Abstract:
The elegance and accuracy of biological ion channels inspire the fabrication of artificial devices with similar properties. Here, we report the fabrication of iontronic devices capable of delivering ions at the nanomolar (nmol) level of accuracy. The triangular nanofluidic device prepared with reconstructed vanadium pentoxide (VO) membranes of thickness 45 ± 5.5 μm can continuously deliver K+, Na+, and Ca2+ ions at the rate of 0.44 ± 0.24, 0.35 ± 0.06, and 0.03 nmol/min, respectively. The ionic flow rate can be further tuned by modulating the membrane thickness and salt concentration at the source reservoir. The triangular VO device can also deliver ions in minuscule doses (∼132 ± 9.7 nmol) by electrothermally heating (33 °C) with a nichrome wire (NW) or applying light of specific intensities. The simplicity of the fabrication process of reconstructed layered material-based nanofluidic devices allows the design of complicated iontronic devices such as the three-terminal-Ni-VO (3T-Ni-VO) devices.
摘要:
生物离子通道的优雅和准确性激发了具有类似特性的人造设备的制造。

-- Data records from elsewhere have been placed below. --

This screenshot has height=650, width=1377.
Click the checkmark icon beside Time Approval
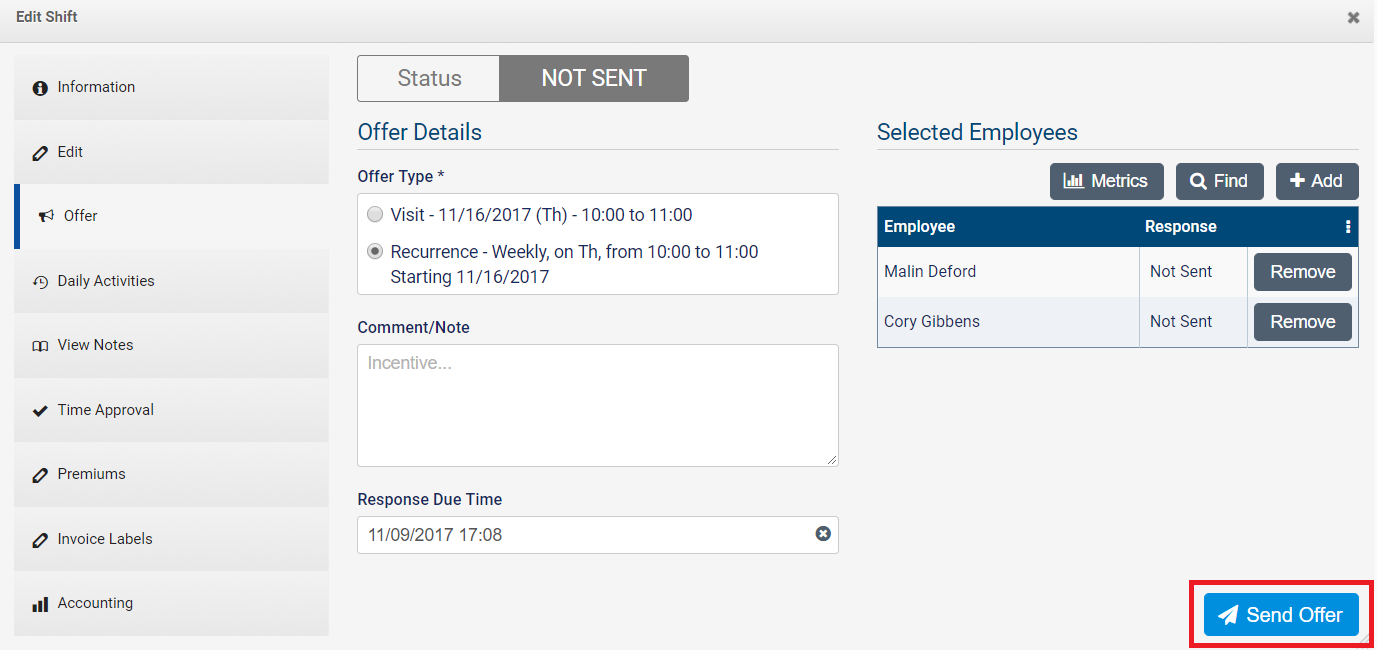[40, 410]
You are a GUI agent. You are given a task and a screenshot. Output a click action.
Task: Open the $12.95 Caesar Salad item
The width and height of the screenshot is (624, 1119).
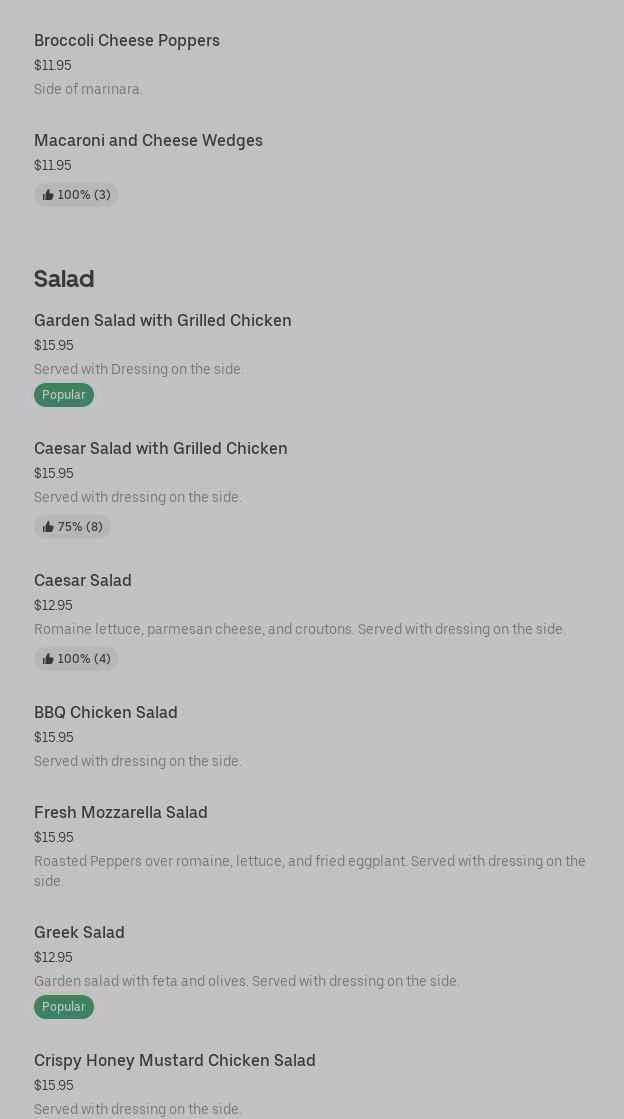[x=83, y=580]
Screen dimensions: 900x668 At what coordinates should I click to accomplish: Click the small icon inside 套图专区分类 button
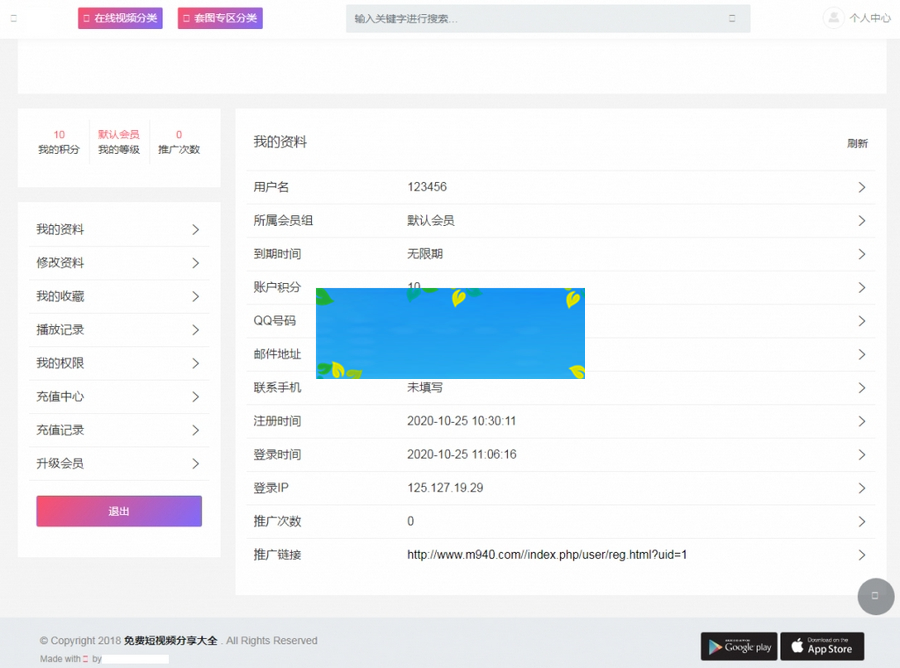coord(185,17)
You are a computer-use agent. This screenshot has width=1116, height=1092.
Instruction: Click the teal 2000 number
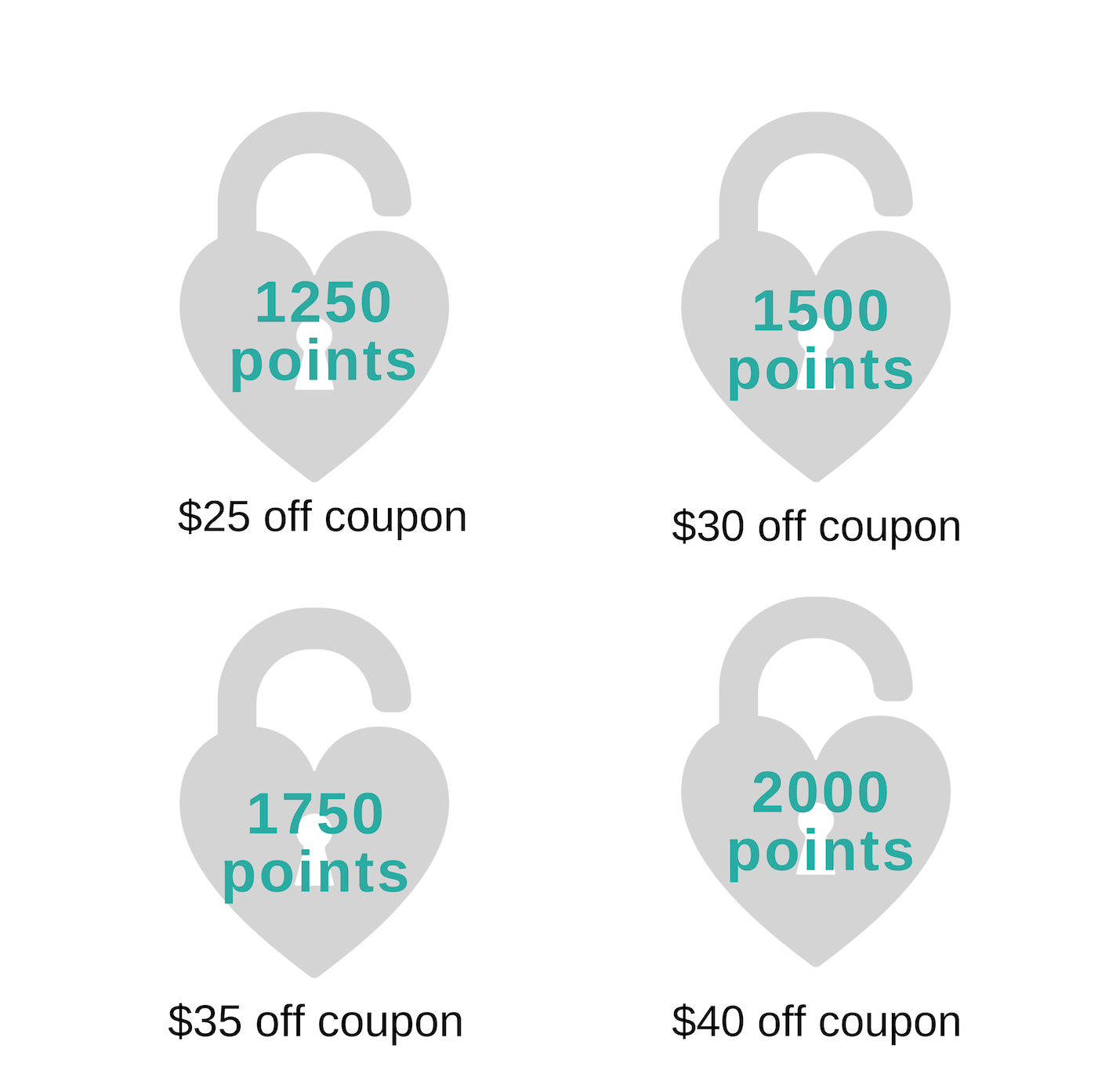point(820,793)
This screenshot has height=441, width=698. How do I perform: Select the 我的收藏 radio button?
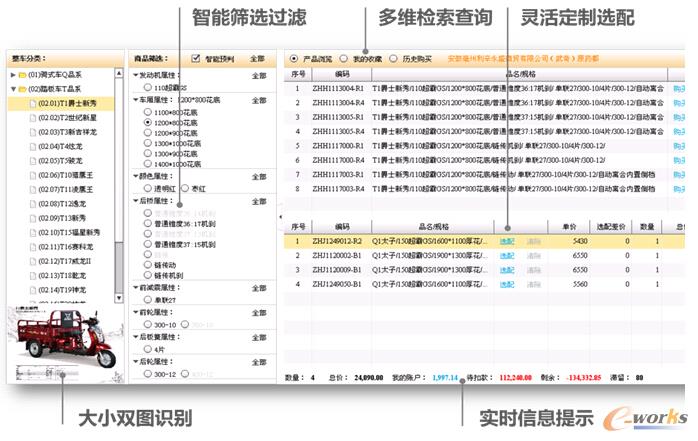344,59
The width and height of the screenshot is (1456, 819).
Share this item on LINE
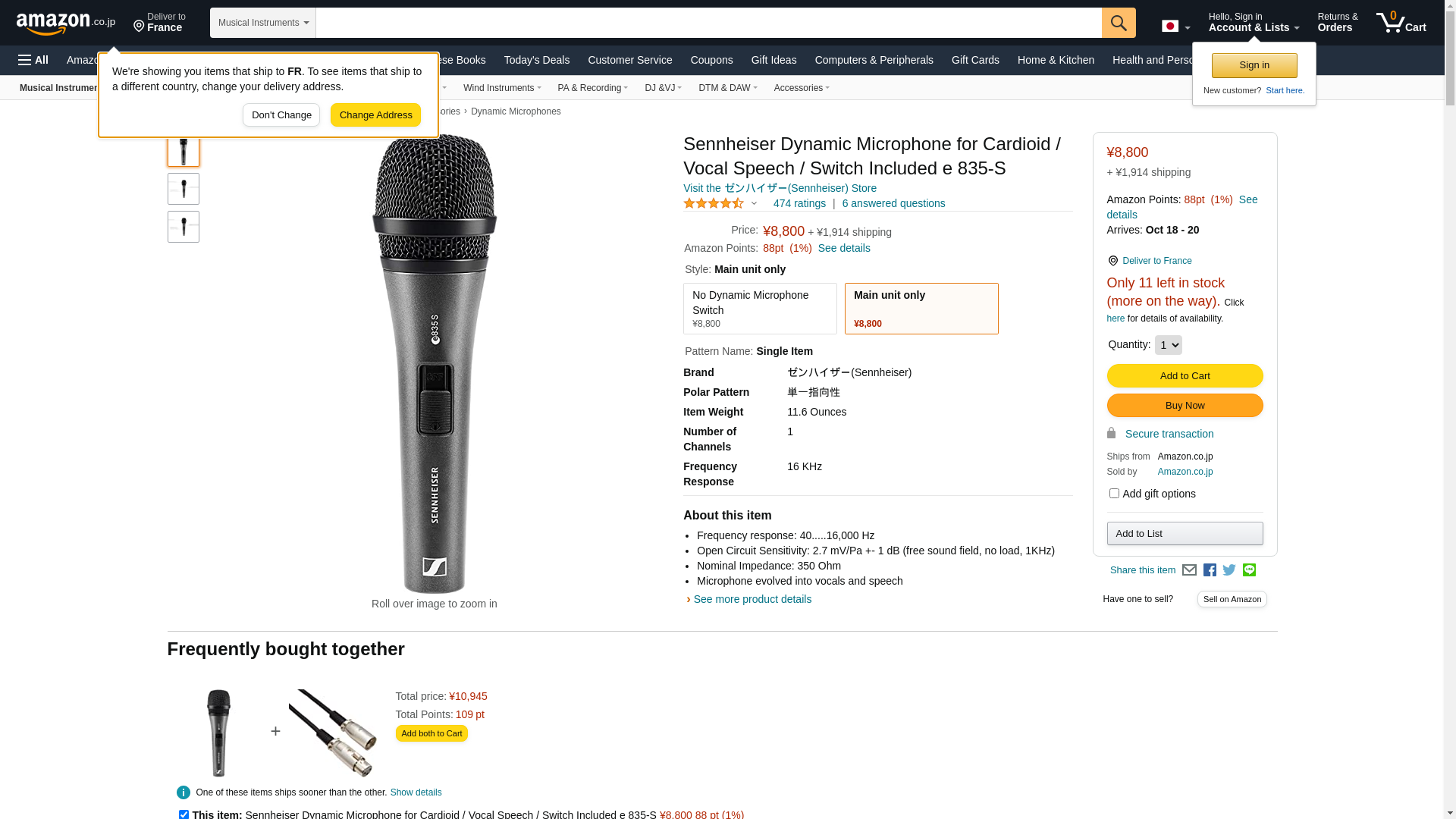tap(1249, 570)
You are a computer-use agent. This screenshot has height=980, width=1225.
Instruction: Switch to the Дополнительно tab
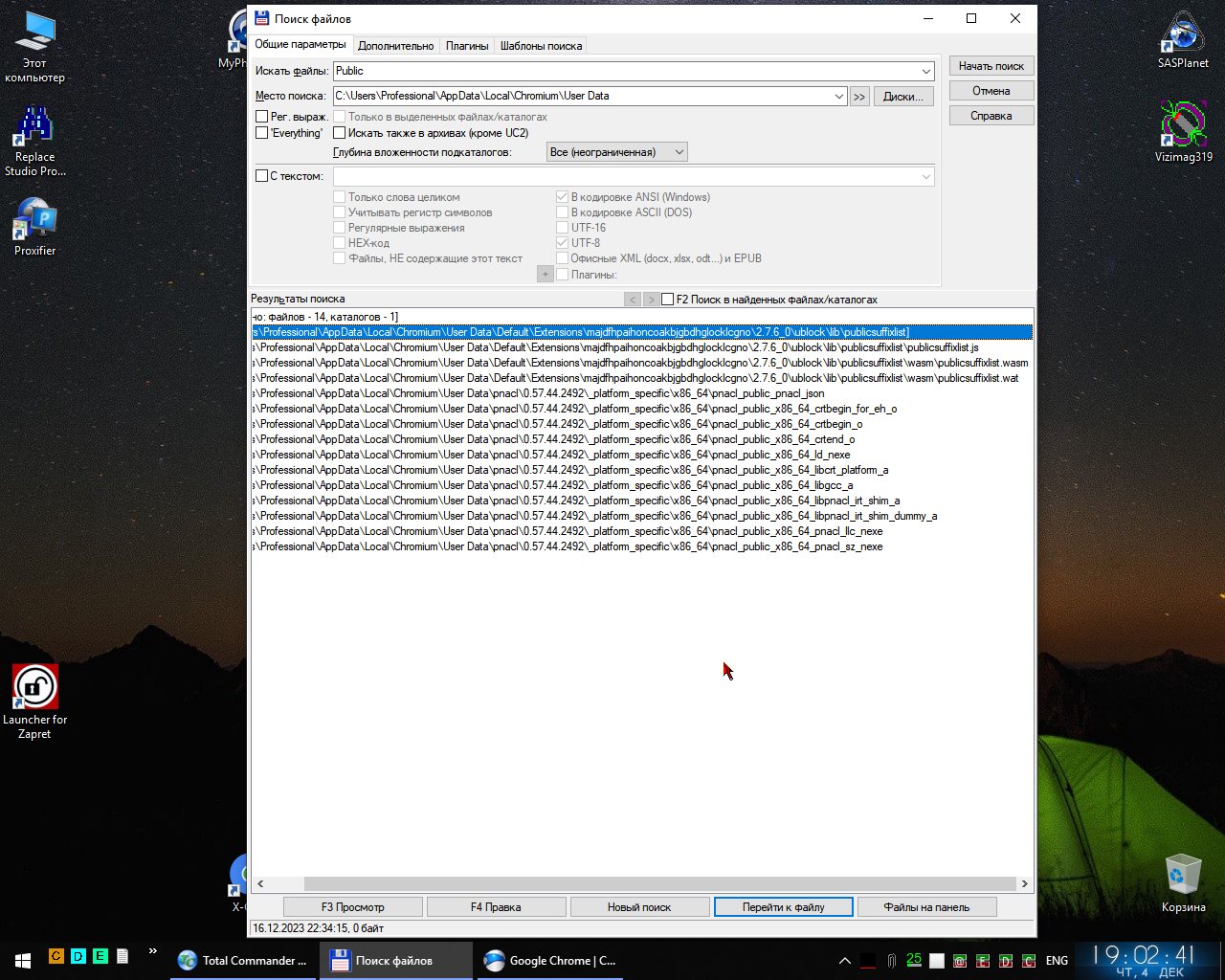(395, 46)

这里,我们报告了能够以纳摩尔(nmol)精度输送离子的离子电子器件的制造。用厚度为45±5.5μm的重构五氧化二钒(VO)膜制备的三角形纳米流体装置可以连续递送K+,Na+,和Ca2+离子的速率分别为0.44±0.24、0.35±0.06和0.03nmol/min,分别。离子流速可以通过调节源池的膜厚度和盐浓度来进一步调节。三角形VO设备还可以通过用镍铬合金线(NW)电热加热(33°C)或施加特定强度的光来输送最小剂量(〜132±9.7nmol)的离子。重建的基于层状材料的纳米流体装置的制造过程的简单性允许设计复杂的离子装置,例如三端Ni-VO(3T-Ni-VO)装置。